== Aim of the exercise ==
Each entry is to be restated word for word, with nothing omitted.

** Given data follows **

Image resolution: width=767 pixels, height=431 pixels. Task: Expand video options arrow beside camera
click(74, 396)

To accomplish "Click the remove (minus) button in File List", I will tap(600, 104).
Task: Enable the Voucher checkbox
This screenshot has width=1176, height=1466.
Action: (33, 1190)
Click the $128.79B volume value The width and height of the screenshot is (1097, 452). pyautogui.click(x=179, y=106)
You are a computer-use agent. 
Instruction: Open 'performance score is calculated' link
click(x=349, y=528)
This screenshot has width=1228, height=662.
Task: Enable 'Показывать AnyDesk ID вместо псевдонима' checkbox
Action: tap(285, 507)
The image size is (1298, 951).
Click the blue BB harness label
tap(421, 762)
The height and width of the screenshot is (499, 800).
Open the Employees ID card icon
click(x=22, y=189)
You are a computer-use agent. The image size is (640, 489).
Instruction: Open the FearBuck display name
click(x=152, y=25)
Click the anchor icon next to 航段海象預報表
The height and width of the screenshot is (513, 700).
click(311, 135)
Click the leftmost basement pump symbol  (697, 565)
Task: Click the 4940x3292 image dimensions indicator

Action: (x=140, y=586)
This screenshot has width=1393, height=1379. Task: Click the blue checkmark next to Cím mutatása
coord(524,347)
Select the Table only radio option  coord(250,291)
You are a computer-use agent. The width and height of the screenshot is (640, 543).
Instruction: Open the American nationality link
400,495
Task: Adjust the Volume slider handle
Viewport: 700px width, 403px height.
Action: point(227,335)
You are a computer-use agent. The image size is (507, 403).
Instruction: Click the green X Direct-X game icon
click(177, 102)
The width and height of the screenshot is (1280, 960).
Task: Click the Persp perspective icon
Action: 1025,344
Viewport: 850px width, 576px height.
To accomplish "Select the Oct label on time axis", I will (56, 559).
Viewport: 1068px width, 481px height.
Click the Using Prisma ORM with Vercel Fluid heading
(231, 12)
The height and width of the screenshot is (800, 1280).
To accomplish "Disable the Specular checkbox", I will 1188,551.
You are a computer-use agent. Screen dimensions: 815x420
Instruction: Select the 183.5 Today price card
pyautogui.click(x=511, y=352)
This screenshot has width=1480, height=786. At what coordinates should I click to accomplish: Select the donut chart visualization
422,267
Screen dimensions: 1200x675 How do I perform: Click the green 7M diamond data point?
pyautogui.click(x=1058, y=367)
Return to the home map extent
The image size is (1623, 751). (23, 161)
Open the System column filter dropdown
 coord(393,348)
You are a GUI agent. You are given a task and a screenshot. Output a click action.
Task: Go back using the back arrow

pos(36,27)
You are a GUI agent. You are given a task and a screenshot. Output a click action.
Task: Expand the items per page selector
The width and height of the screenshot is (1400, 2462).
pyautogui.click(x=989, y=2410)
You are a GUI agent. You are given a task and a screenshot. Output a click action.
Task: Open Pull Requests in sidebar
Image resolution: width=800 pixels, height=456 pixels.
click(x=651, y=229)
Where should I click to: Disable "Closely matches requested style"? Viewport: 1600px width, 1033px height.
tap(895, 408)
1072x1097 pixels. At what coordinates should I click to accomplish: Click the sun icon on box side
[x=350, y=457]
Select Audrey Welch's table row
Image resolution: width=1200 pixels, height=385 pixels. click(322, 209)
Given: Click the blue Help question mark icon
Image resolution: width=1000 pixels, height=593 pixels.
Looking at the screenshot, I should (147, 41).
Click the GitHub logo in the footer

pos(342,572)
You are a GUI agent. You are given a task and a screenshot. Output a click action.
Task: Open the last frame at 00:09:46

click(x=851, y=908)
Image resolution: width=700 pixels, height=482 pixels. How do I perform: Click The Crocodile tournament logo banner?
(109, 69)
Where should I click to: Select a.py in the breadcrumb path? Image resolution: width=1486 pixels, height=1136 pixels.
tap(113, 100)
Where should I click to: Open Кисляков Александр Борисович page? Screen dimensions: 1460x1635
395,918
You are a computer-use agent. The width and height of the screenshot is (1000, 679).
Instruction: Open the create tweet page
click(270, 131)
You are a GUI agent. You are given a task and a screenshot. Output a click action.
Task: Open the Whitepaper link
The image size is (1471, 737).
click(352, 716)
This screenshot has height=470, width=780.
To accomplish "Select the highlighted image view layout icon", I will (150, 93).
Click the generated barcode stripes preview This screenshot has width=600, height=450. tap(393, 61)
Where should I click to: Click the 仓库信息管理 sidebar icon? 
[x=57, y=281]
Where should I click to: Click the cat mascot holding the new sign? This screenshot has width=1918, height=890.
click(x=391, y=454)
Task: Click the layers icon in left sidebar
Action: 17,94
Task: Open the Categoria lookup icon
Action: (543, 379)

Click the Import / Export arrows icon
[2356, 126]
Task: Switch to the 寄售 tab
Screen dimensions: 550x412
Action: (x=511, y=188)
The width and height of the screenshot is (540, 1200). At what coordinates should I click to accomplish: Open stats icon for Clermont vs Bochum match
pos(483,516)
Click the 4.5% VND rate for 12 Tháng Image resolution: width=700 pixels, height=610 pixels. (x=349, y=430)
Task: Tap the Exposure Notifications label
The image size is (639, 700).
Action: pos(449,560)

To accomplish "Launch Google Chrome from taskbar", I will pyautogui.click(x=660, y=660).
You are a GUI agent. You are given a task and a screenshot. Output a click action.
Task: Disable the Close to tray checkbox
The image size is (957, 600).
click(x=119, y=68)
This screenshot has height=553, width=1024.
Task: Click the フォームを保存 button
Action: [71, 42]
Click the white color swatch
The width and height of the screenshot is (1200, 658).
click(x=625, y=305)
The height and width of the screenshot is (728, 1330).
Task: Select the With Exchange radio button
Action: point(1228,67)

** End of Given data **

== Expected answer ==
Image resolution: width=767 pixels, height=431 pixels. Task: Expand video options arrow beside camera
click(74, 396)

To accomplish "Click the remove (minus) button in File List", I will tap(600, 104).
Task: Enable the Voucher checkbox
This screenshot has width=1176, height=1466.
Action: (33, 1190)
Click the $128.79B volume value The width and height of the screenshot is (1097, 452). pyautogui.click(x=179, y=106)
You are a computer-use agent. 
Instruction: Open 'performance score is calculated' link
click(x=349, y=528)
This screenshot has width=1228, height=662.
Task: Enable 'Показывать AnyDesk ID вместо псевдонима' checkbox
Action: tap(285, 507)
The image size is (1298, 951).
Click the blue BB harness label
tap(421, 762)
The height and width of the screenshot is (499, 800).
Open the Employees ID card icon
click(x=22, y=189)
You are a computer-use agent. The image size is (640, 489).
Instruction: Open the FearBuck display name
click(x=152, y=25)
Click the anchor icon next to 航段海象預報表
The height and width of the screenshot is (513, 700).
click(311, 135)
Click the leftmost basement pump symbol  (697, 565)
Task: Click the 4940x3292 image dimensions indicator

Action: (x=140, y=586)
This screenshot has width=1393, height=1379. Task: Click the blue checkmark next to Cím mutatása
coord(524,347)
Select the Table only radio option  coord(250,291)
You are a computer-use agent. The width and height of the screenshot is (640, 543).
Instruction: Open the American nationality link
400,495
Task: Adjust the Volume slider handle
Viewport: 700px width, 403px height.
Action: point(227,335)
You are a computer-use agent. The image size is (507, 403).
Instruction: Click the green X Direct-X game icon
click(177, 102)
The width and height of the screenshot is (1280, 960).
Task: Click the Persp perspective icon
Action: 1025,344
Viewport: 850px width, 576px height.
To accomplish "Select the Oct label on time axis", I will (56, 559).
Viewport: 1068px width, 481px height.
Click the Using Prisma ORM with Vercel Fluid heading
(231, 12)
The height and width of the screenshot is (800, 1280).
To accomplish "Disable the Specular checkbox", I will 1188,551.
You are a computer-use agent. Screen dimensions: 815x420
Instruction: Select the 183.5 Today price card
pyautogui.click(x=511, y=352)
This screenshot has width=1480, height=786. At what coordinates should I click to accomplish: Select the donut chart visualization
422,267
Screen dimensions: 1200x675 How do I perform: Click the green 7M diamond data point?
pyautogui.click(x=1058, y=367)
Return to the home map extent
The image size is (1623, 751). (23, 161)
Open the System column filter dropdown
 coord(393,348)
You are a GUI agent. You are given a task and a screenshot. Output a click action.
Task: Go back using the back arrow

pos(36,27)
You are a GUI agent. You are given a task and a screenshot. Output a click action.
Task: Expand the items per page selector
The width and height of the screenshot is (1400, 2462).
pyautogui.click(x=989, y=2410)
You are a GUI agent. You are given a task and a screenshot. Output a click action.
Task: Open Pull Requests in sidebar
Image resolution: width=800 pixels, height=456 pixels.
click(x=651, y=229)
Where should I click to: Disable "Closely matches requested style"? Viewport: 1600px width, 1033px height.
tap(895, 408)
1072x1097 pixels. At what coordinates should I click to accomplish: Click the sun icon on box side
[x=350, y=457]
Select Audrey Welch's table row
Image resolution: width=1200 pixels, height=385 pixels. click(322, 209)
Given: Click the blue Help question mark icon
Image resolution: width=1000 pixels, height=593 pixels.
Looking at the screenshot, I should (147, 41).
Click the GitHub logo in the footer

pos(342,572)
You are a GUI agent. You are given a task and a screenshot. Output a click action.
Task: Open the last frame at 00:09:46

click(x=851, y=908)
Image resolution: width=700 pixels, height=482 pixels. How do I perform: Click The Crocodile tournament logo banner?
(109, 69)
Where should I click to: Select a.py in the breadcrumb path? Image resolution: width=1486 pixels, height=1136 pixels.
tap(113, 100)
Where should I click to: Open Кисляков Александр Борисович page? Screen dimensions: 1460x1635
395,918
You are a computer-use agent. The width and height of the screenshot is (1000, 679).
Instruction: Open the create tweet page
click(270, 131)
You are a GUI agent. You are given a task and a screenshot. Output a click action.
Task: Open the Whitepaper link
The image size is (1471, 737).
click(352, 716)
This screenshot has height=470, width=780.
To accomplish "Select the highlighted image view layout icon", I will (150, 93).
Click the generated barcode stripes preview This screenshot has width=600, height=450. tap(393, 61)
Where should I click to: Click the 仓库信息管理 sidebar icon? 
[x=57, y=281]
Where should I click to: Click the cat mascot holding the new sign? This screenshot has width=1918, height=890.
click(x=391, y=454)
Task: Click the layers icon in left sidebar
Action: 17,94
Task: Open the Categoria lookup icon
Action: (543, 379)

Click the Import / Export arrows icon
[2356, 126]
Task: Switch to the 寄售 tab
Screen dimensions: 550x412
Action: (x=511, y=188)
The width and height of the screenshot is (540, 1200). At what coordinates should I click to accomplish: Open stats icon for Clermont vs Bochum match
pos(483,516)
Click the 4.5% VND rate for 12 Tháng Image resolution: width=700 pixels, height=610 pixels. (x=349, y=430)
Task: Tap the Exposure Notifications label
The image size is (639, 700).
Action: pos(449,560)

To accomplish "Launch Google Chrome from taskbar", I will pyautogui.click(x=660, y=660).
You are a GUI agent. You are given a task and a screenshot. Output a click action.
Task: Disable the Close to tray checkbox
The image size is (957, 600).
click(x=119, y=68)
This screenshot has height=553, width=1024.
Task: Click the フォームを保存 button
Action: [71, 42]
Click the white color swatch
The width and height of the screenshot is (1200, 658).
click(x=625, y=305)
The height and width of the screenshot is (728, 1330).
Task: Select the With Exchange radio button
Action: point(1228,67)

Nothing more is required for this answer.